Write out, word for word, the part of the passage below on the Indian Cooperative Union starting with "The Indian Cooperative Union that" and going on through "creating new designs.".

QUOTED PASSAGE »
§ §

Now she wished to concentrate on the fields of social service and arts and
crafts which had been her main interests from girlhood.
Partition in 1947 brought the opportunity to put into practice some of the
ideals and ideas she had long been cherishing. To help rehabilitate the
refugees coming from Pakistan she founded the Indian Cooperative Union. The
current General Secretary, Lakshmi Jain, says of the Union's founder, "She
was the only one who asked with real concern about the future of the
refugees. She thought of the cooperative scheme, drafted it and showed it to
Gandhi. Then she got this group of 10 to 12 individuals around her and, with
her inspiration and guidance, the Union grew. This is her special ability—to
get people together, start the idea, and little by little withdraw."
The Indian Cooperative Union that is today a complex of cooperatives—from
farming to department stores—began with the simple function of helping
refugees help themselves. When the Union undertook a rehabilitation program
for refugees, it found that not all of them could be settled on agricultural
land. Some had to be helped to establish small industries or businesses.
Those who were settled in villages needed seeds, fertilizers, loans,
livestock and a market outlet. Likewise the craftsmen needed a market for
their products, help in merchandising, and help in creating new designs.
While legal requirements of cooperatives had to be complied with, emphasis
on government aid was minimized. The Union gave out loans to individual
farmers even if such farmers had not joined a cooperative, and it sold the
products of craftsmen without demanding that they first become cooperative
members. It provided aid without conditions as long as the individuals could
demonstrate that they were helping themselves according to their own
capacities.
The Union came into national prominence when it was invited to participate
in the construction of the refugee town of Faridabad to help rehabilitate
30,000 Pathans from the Northwest Frontier. People who had never before
toiled with their hands started to work on the land to build their own
homes. There were many hardships but eventually the town was transformed
into something like a city. Faridabad paved the way for a new achievement in
community undertaking and is considered by many to have been the beginning
of the community development program.
Some of the earliest experiments in cooperative farming were made through
the Union. The first refugee cooperative farm, formed at Chattarpur some 12
miles from Delhi, marked the beginning of this new era. These farm
cooperatives brought farmers together to work in a common endeavor. Union
assistance included providing tubewells, tractors, and pumping sets and help
in securing loans and grants. In addition to giving material assistance, the
Union dealt with the emotional problems which plagued these communities.
Community centers were established, and education, health and recreation
programs were developed.
Refugees from cities were relocated by the Union in the urban areas of Delhi
and were helped in establishing industrial cooperatives. Displaced women who
had no family support were organized into women's cooperatives engaging in
such work as embroidery, tailoring, and making condiments and fruit
preserves. As the work of resettlement came to an end the Union branched out
into consumer cooperatives, and into handloom cooperatives which were to
record the most striking success.
In 1951 the Union organized an exhibition of the different products
available in India through the existing handicraft cooperatives to gain
insight into the problems facing craftsmen. It was found that handicraft
cooperatives were few, and even these were having difficulty surviving. The
Government of India, recognizing the rich heritage rooted in the traditional
crafts, heeded the Union's advice that programs were needed to insure fuller
and more stable employment for craftsmen and weavers. In 1952 the Government
set up the All-India Handicrafts Board to organize and stimulate further
development of Indian handicrafts and KAMALADEVI was made Chairman.

§ §

DATA »

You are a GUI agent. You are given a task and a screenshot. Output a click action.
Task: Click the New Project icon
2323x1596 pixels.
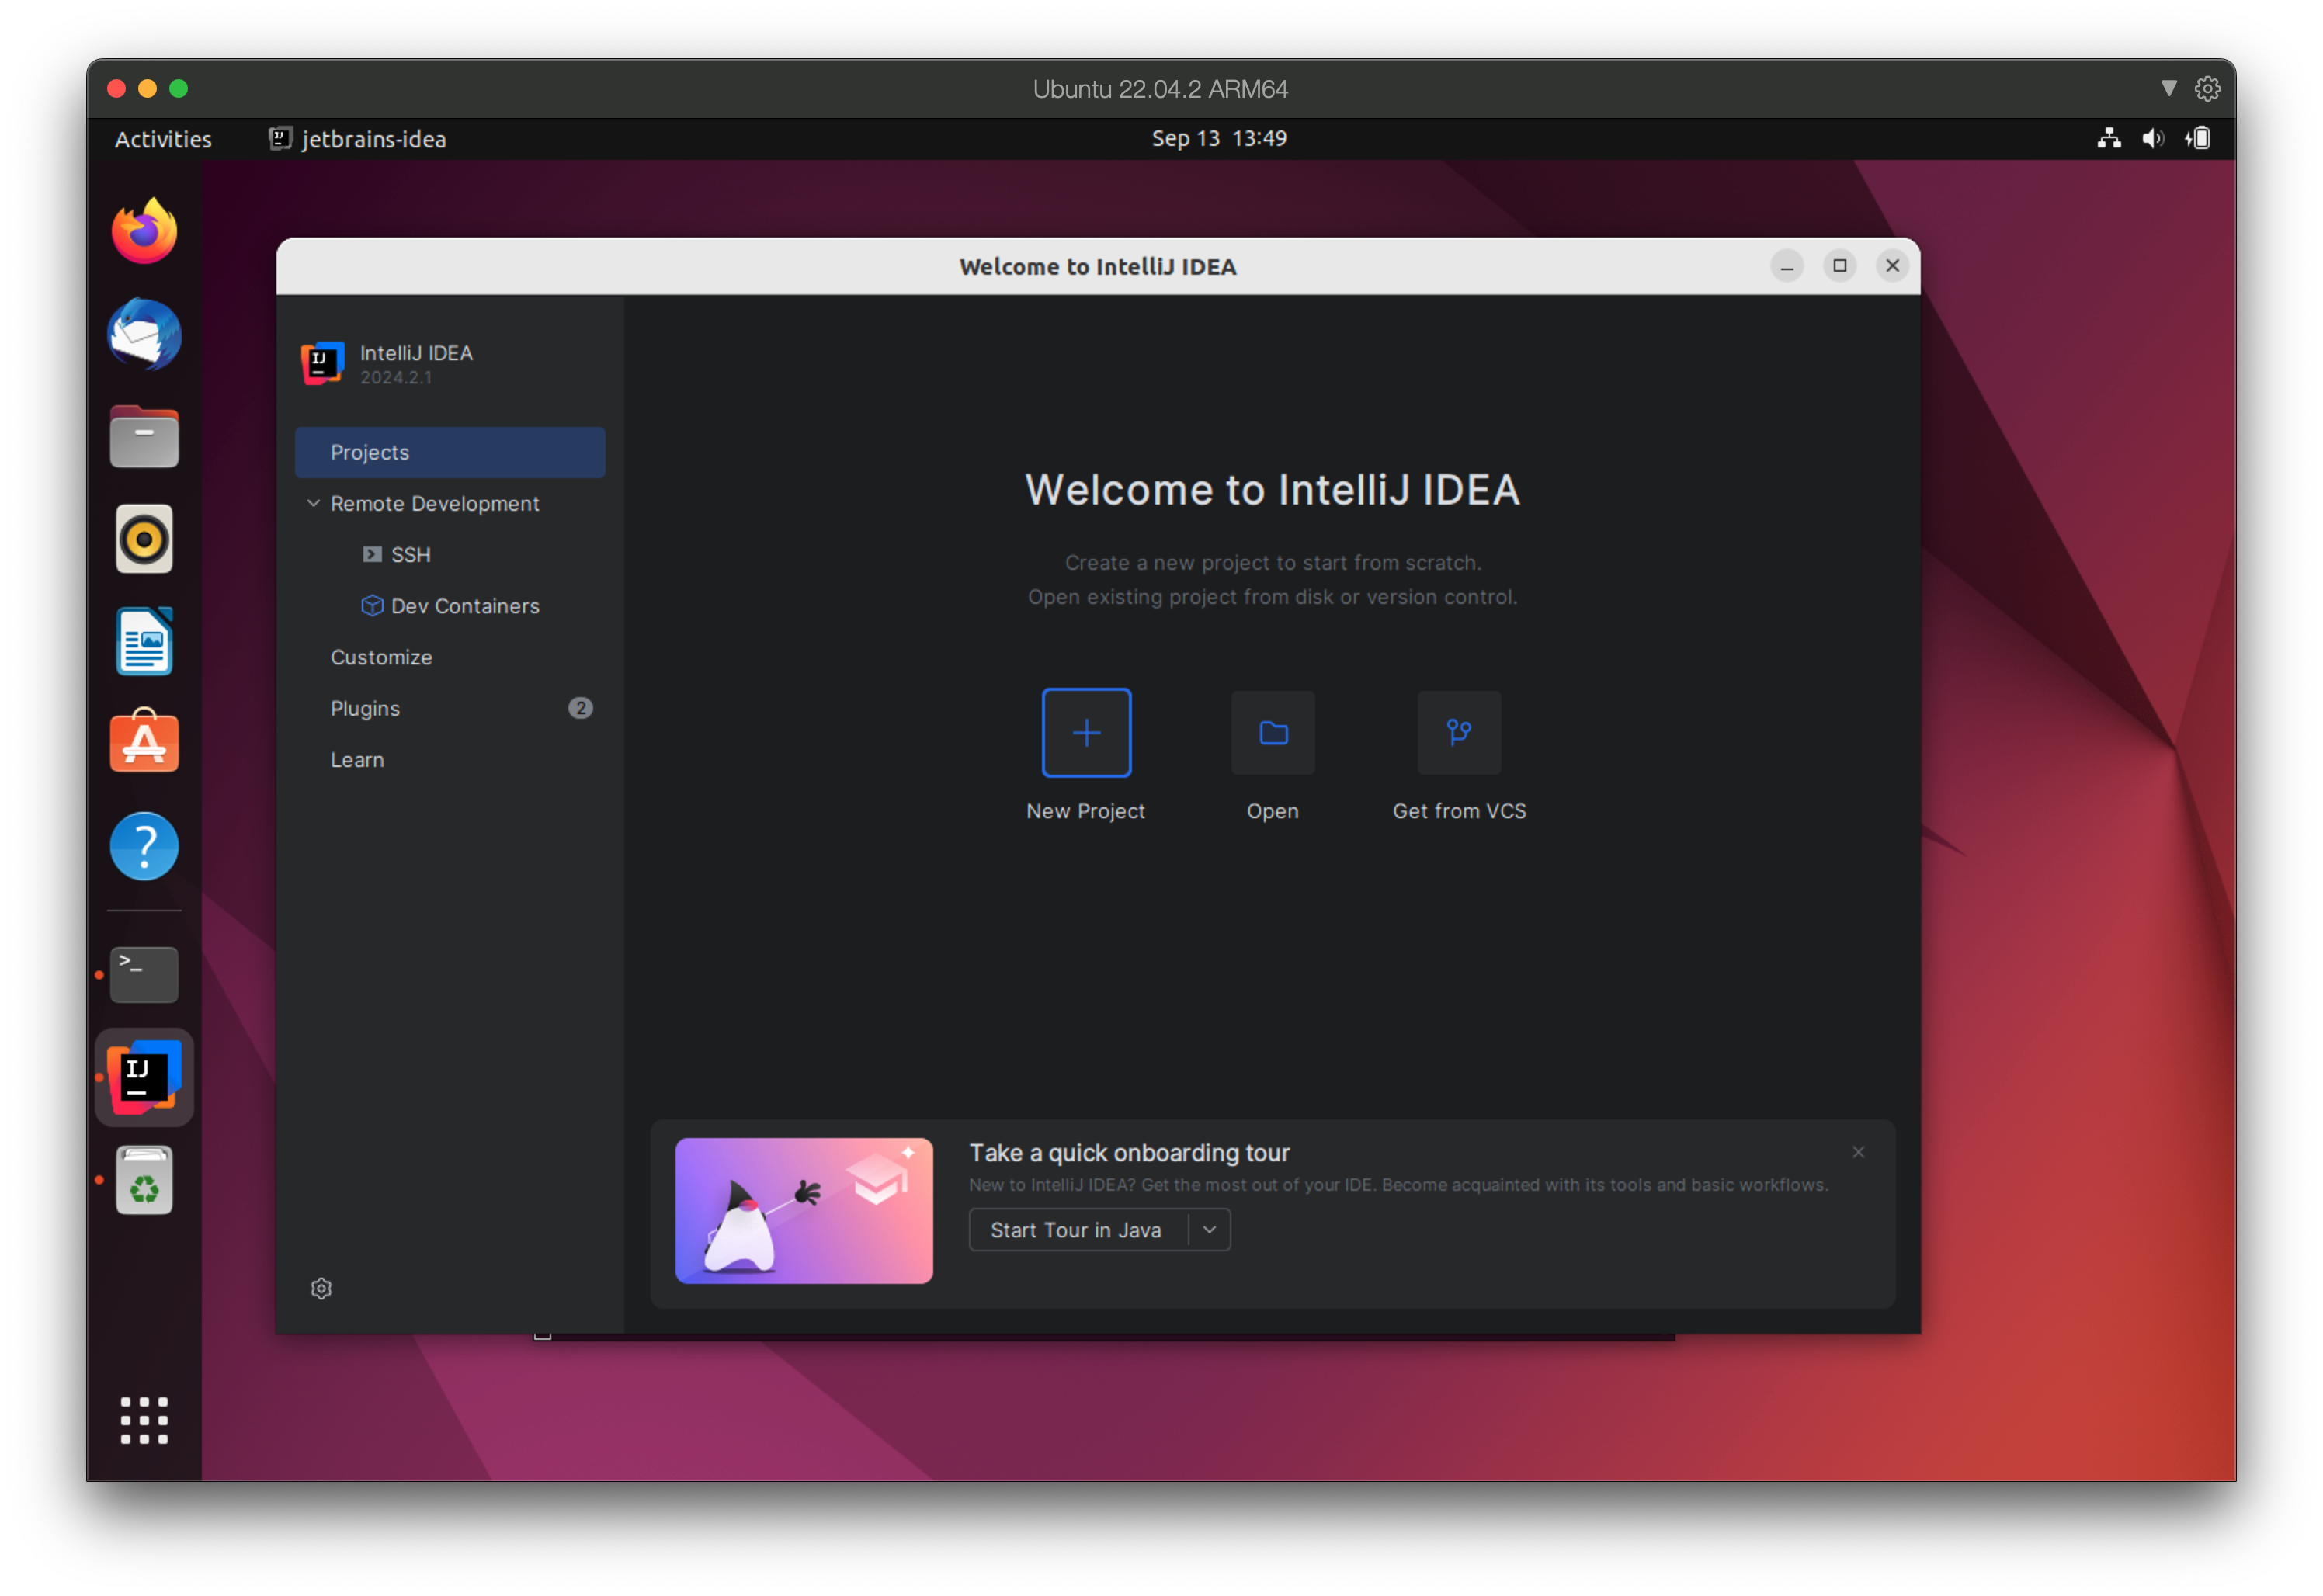point(1085,733)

§ §

TASK OUTPUT »
The Indian Cooperative Union that is today a complex of cooperatives—from
farming to department stores—began with the simple function of helping
refugees help themselves. When the Union undertook a rehabilitation program
for refugees, it found that not all of them could be settled on agricultural
land. Some had to be helped to establish small industries or businesses.
Those who were settled in villages needed seeds, fertilizers, loans,
livestock and a market outlet. Likewise the craftsmen needed a market for
their products, help in merchandising, and help in creating new designs.